Statistics 2: Probability, Distributions, & Tests¶
Package/module refs:
- pandas for storing your data
- numpy also for storing data (as arrays), and other awesome things
- math.factorial for factorials
- scipy.stats for t-tests and distribution functions
- matplotlib.pyplot for visualizing your data
- my tutorial on plotting data. It’s focused on Astronomy but is universally (HA!) applicable
Handling Null Data¶
No dataset is perfect. Most data that you work with, especially
human-compiled data, will be somewhat incomplete. Missing values. When
incomplete data is loaded with
pandas.read_csv,
numpy.loadtxt,
or
numpy.genfromtxt,
those missing pieces will be filled by a default NaN
(not a number)
value.
In [1]:
import pandas as pd
import numpy as np
incomplete_data = pd.read_csv("../downloads/nmhw_sample_data.csv")
incomplete_data
Out[1]:
Name | Age | Hometown | Country | Desired Income | Favorite Food | Number of Cats | |
---|---|---|---|---|---|---|---|
0 | James | 22 | New York | NaN | 75000.0 | NaN | 0.0 |
1 | Bob | 25 | Seattle | USA | 0.0 | pad thai | 2.0 |
2 | Annette | 28 | San Francisco | USA | NaN | spaghetti | 1.0 |
3 | Florence | 23 | Beijing | China | 60000.0 | xiaolong bao | 4.0 |
4 | Martha | 30 | Kansas City | NaN | NaN | corn | 3.0 |
5 | Desean | 27 | Newark | USA | 85000.0 | NaN | NaN |
6 | Jamal | 28 | New York | NaN | 65000.0 | pizza | 3.0 |
7 | Kaede | 31 | Kyoto | Japan | 65000.0 | sushi | 4.0 |
8 | Milton | 23 | Austin | NaN | 78000.0 | bbq | NaN |
9 | Ivana | 29 | Moscow | Russia | NaN | borscht | 1.0 |
10 | Jorge | 35 | Rio de Janeiro | Brasil | 90000.0 | farofa | 2.0 |
Always keep in mind that a “NaN” value *only* signifies a non-entry.

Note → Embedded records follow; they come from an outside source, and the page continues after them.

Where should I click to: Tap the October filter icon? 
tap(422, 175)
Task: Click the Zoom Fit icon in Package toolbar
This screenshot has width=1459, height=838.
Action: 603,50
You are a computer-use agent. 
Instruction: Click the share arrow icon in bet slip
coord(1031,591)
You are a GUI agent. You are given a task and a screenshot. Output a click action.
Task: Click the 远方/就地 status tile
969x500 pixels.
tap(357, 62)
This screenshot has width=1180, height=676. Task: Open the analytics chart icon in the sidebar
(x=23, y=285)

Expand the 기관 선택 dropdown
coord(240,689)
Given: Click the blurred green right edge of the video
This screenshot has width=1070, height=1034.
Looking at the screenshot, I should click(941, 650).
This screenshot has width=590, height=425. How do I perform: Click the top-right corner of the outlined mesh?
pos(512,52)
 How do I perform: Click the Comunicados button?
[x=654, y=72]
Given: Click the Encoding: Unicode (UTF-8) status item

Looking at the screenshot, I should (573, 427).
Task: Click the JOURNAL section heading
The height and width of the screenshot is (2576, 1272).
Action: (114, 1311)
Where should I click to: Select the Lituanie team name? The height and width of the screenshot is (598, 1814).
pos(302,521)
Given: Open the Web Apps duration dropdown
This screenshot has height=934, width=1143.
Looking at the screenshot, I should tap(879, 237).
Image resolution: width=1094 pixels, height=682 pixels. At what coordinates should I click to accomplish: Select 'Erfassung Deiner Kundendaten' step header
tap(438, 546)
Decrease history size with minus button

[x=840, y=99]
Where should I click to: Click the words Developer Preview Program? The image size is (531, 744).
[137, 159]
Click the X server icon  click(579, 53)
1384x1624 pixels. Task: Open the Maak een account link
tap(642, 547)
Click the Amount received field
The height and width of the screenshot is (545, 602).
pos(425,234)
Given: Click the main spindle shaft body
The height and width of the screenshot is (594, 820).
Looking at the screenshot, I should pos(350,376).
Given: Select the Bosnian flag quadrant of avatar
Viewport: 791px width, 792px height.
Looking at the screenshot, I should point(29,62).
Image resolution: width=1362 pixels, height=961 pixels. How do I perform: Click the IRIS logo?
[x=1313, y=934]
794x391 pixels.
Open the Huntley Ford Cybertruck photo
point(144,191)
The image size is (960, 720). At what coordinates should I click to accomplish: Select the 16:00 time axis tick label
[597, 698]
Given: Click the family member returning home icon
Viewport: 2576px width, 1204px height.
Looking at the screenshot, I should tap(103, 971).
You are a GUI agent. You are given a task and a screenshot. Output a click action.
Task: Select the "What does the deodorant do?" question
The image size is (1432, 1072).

Often, it’s tempting to just replace NaN values with zeros, or
False
, but to universally assume that you can or even should do that
doesn’t do justice to what a NaN is. To be sure, NaN values *are
numerical* but neither represent any actual number nor evaluate as
False, None, or infinity.
In [2]:
this_val = incomplete_data.Country.iloc[0]
print(this_val)
print(type(this_val))
print((this_val == 0) | (this_val < 0) | (this_val > 0) | (this_val == np.inf))
print((this_val == False) | (this_val == None))
if this_val:
print("This still prints something because it still represents a thing.")
nan
<class 'float'>
False
False
This still prints something because it still represents a thing.
There are many ways to handle NaN values and many entries (or
lackthereof) that should be recognized as such. Pandas allows you to
recognize a variety of values as null upon entry with the na_values
parameter of pandas.read_csv
In [3]:
incomplete_data = pd.read_csv("../downloads/nmhw_sample_data.csv", na_values=["null", "NULL", -9999, np.inf])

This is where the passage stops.